EXERCISE: Please output the data below exactly as given, starting at its first line and stopping after the line that contains "Click the Section".

______

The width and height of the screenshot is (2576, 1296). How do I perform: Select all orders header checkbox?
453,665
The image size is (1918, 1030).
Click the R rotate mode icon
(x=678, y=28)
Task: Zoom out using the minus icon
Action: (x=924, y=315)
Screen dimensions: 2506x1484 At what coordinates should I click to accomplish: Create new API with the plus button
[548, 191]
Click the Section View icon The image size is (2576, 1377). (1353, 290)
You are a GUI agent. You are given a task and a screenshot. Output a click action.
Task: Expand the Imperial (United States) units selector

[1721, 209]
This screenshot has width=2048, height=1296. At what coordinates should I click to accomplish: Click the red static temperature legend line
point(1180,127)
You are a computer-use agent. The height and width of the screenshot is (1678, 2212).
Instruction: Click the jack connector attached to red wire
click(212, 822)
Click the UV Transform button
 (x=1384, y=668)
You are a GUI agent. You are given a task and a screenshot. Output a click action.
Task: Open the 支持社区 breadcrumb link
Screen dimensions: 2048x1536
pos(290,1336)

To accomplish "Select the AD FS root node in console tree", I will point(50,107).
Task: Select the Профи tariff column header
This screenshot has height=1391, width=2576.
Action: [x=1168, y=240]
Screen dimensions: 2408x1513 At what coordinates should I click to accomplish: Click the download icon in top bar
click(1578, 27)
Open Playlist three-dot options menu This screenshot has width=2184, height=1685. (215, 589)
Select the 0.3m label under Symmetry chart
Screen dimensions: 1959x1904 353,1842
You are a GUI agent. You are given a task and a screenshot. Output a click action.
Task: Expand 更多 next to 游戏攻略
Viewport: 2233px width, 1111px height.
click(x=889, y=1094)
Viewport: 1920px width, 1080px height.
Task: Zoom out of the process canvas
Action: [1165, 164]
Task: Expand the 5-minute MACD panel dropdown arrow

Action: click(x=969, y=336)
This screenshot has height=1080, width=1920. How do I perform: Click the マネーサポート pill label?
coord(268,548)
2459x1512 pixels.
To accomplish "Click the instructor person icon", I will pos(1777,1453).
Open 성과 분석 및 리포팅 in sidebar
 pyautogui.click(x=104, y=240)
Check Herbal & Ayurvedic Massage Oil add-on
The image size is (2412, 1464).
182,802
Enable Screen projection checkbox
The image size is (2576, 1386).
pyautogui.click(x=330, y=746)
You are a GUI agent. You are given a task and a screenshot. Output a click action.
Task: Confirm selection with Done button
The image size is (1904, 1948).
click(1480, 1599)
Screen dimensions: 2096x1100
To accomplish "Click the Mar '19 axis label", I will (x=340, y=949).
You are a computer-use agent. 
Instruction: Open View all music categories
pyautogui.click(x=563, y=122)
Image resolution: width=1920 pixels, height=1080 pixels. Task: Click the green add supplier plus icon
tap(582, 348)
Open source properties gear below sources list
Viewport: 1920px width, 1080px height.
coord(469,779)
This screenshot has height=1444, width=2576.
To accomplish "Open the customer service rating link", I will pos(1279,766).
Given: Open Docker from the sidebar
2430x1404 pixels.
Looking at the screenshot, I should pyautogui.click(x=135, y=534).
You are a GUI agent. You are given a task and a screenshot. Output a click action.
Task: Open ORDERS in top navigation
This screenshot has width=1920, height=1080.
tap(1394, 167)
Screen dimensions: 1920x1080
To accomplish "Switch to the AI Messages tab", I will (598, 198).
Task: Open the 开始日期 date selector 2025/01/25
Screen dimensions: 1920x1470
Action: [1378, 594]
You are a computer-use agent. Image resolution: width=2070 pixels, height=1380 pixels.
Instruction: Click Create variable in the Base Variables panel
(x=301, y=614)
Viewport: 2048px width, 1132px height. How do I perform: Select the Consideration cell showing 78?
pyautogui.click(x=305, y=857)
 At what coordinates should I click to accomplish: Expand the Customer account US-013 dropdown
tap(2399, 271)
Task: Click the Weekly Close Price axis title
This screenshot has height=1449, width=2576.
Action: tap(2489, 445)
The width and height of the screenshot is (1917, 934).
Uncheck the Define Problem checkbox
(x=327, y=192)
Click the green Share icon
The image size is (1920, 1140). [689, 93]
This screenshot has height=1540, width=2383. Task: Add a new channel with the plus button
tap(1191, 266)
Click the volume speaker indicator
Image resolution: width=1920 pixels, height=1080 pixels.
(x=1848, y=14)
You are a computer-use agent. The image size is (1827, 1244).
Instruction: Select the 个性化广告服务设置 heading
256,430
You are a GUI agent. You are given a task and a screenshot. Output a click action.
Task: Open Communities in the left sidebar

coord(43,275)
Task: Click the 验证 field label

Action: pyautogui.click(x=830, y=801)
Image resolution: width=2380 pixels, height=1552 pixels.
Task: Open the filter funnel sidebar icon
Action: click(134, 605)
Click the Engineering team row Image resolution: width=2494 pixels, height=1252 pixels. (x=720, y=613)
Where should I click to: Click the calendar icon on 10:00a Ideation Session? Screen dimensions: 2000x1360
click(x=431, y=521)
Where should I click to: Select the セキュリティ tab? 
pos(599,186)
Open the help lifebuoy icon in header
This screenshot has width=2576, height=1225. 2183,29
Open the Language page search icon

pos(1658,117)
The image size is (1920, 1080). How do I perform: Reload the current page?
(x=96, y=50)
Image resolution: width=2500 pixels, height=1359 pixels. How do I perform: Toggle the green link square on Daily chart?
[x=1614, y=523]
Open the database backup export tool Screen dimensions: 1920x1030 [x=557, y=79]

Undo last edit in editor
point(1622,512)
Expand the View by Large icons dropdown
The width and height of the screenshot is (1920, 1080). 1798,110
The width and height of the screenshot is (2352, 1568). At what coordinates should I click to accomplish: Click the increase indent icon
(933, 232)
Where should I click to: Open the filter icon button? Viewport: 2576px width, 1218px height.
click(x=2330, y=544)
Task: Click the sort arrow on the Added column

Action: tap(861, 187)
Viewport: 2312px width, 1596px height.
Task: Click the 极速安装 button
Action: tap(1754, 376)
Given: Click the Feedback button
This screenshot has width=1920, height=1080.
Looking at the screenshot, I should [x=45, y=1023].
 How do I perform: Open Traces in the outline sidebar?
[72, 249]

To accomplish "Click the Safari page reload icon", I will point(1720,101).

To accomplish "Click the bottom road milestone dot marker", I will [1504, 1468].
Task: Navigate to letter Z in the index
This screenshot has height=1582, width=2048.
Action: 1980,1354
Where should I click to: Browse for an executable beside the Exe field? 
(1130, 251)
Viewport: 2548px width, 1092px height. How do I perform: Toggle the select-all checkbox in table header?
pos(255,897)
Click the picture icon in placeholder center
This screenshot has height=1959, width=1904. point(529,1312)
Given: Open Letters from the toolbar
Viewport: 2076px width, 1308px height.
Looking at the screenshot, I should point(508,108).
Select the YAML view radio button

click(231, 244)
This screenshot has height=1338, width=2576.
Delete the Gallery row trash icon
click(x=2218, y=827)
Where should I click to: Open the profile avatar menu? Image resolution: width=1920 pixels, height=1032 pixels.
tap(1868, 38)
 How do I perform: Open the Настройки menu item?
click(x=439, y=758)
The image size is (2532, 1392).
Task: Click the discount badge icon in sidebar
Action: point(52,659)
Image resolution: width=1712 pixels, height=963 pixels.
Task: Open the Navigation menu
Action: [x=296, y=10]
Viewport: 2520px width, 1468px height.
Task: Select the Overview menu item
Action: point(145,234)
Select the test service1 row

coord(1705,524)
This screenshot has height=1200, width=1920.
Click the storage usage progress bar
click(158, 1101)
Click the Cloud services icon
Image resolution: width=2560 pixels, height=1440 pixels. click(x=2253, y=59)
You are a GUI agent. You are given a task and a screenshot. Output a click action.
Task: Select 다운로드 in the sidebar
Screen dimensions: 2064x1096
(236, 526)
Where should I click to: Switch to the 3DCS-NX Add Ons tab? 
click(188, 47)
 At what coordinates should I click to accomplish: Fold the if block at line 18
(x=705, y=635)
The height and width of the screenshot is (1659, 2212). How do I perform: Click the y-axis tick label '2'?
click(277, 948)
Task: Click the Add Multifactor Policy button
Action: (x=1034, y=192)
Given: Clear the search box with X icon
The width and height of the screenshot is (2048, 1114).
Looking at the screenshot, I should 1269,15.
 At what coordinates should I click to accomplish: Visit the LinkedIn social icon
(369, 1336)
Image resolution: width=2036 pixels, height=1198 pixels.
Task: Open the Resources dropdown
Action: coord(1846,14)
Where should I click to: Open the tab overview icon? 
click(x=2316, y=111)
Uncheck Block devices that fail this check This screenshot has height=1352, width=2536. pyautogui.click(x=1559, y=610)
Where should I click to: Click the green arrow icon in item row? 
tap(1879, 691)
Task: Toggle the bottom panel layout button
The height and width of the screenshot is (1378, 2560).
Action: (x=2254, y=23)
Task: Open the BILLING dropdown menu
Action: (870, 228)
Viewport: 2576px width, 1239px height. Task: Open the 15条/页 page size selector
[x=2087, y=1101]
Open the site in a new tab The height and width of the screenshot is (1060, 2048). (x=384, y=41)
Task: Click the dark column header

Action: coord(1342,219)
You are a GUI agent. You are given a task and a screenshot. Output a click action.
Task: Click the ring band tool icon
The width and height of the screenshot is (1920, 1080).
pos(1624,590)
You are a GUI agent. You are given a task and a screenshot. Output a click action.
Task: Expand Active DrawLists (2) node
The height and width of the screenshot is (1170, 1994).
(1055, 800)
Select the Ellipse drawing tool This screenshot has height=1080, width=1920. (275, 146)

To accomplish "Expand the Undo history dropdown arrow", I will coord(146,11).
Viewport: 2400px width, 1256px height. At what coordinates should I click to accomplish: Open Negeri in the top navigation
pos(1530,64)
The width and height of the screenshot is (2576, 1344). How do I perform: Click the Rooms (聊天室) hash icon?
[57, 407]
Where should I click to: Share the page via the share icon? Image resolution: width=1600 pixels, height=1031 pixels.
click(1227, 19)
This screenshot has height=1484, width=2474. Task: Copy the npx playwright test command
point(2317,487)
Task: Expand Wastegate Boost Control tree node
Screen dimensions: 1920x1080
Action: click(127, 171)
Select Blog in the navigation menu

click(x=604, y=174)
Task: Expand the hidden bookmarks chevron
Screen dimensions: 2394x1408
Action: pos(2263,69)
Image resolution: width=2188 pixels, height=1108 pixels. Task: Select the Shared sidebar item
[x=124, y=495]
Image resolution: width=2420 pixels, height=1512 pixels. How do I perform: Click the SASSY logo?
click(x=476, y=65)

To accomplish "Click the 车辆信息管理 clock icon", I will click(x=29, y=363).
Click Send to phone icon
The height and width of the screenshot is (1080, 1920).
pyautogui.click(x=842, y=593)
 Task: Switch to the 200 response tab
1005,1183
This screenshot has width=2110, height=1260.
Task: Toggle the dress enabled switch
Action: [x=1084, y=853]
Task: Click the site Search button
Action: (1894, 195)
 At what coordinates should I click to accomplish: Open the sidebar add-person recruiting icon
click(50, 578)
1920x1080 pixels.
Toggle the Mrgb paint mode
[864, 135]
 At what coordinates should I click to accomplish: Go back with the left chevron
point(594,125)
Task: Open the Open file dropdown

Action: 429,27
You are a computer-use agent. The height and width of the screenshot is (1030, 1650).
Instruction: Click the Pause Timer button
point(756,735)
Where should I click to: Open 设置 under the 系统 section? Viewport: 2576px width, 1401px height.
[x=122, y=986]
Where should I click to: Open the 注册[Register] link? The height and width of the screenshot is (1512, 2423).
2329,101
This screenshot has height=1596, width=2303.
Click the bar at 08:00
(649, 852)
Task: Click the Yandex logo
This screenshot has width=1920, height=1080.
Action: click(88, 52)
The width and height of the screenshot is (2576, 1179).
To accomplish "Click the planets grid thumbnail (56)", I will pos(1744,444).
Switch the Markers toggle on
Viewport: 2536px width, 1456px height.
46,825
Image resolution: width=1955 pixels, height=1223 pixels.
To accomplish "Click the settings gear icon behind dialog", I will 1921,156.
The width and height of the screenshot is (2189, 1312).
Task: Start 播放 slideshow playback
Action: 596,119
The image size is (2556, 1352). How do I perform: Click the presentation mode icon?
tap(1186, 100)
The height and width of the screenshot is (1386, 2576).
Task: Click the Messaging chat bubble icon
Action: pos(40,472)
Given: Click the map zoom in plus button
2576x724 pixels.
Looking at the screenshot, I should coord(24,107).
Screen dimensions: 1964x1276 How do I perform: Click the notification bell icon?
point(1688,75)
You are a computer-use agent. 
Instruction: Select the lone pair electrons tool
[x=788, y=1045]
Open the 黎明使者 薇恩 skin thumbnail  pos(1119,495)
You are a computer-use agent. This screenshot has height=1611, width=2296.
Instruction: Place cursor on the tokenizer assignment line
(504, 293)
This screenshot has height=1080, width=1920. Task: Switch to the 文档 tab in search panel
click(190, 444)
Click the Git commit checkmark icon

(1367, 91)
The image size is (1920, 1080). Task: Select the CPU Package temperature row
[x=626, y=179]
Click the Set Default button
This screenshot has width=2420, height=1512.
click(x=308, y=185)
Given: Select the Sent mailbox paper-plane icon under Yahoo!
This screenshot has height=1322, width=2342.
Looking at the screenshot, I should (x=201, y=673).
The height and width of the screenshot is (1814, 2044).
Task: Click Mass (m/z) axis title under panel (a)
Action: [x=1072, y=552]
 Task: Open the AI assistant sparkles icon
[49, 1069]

______

EXPECTED ANSWER:
The width and height of the screenshot is (2576, 1296). How do I perform: Select all orders header checkbox?
453,665
The image size is (1918, 1030).
Click the R rotate mode icon
(x=678, y=28)
Task: Zoom out using the minus icon
Action: (x=924, y=315)
Screen dimensions: 2506x1484 At what coordinates should I click to accomplish: Create new API with the plus button
[548, 191]
Click the Section View icon The image size is (2576, 1377). (1353, 290)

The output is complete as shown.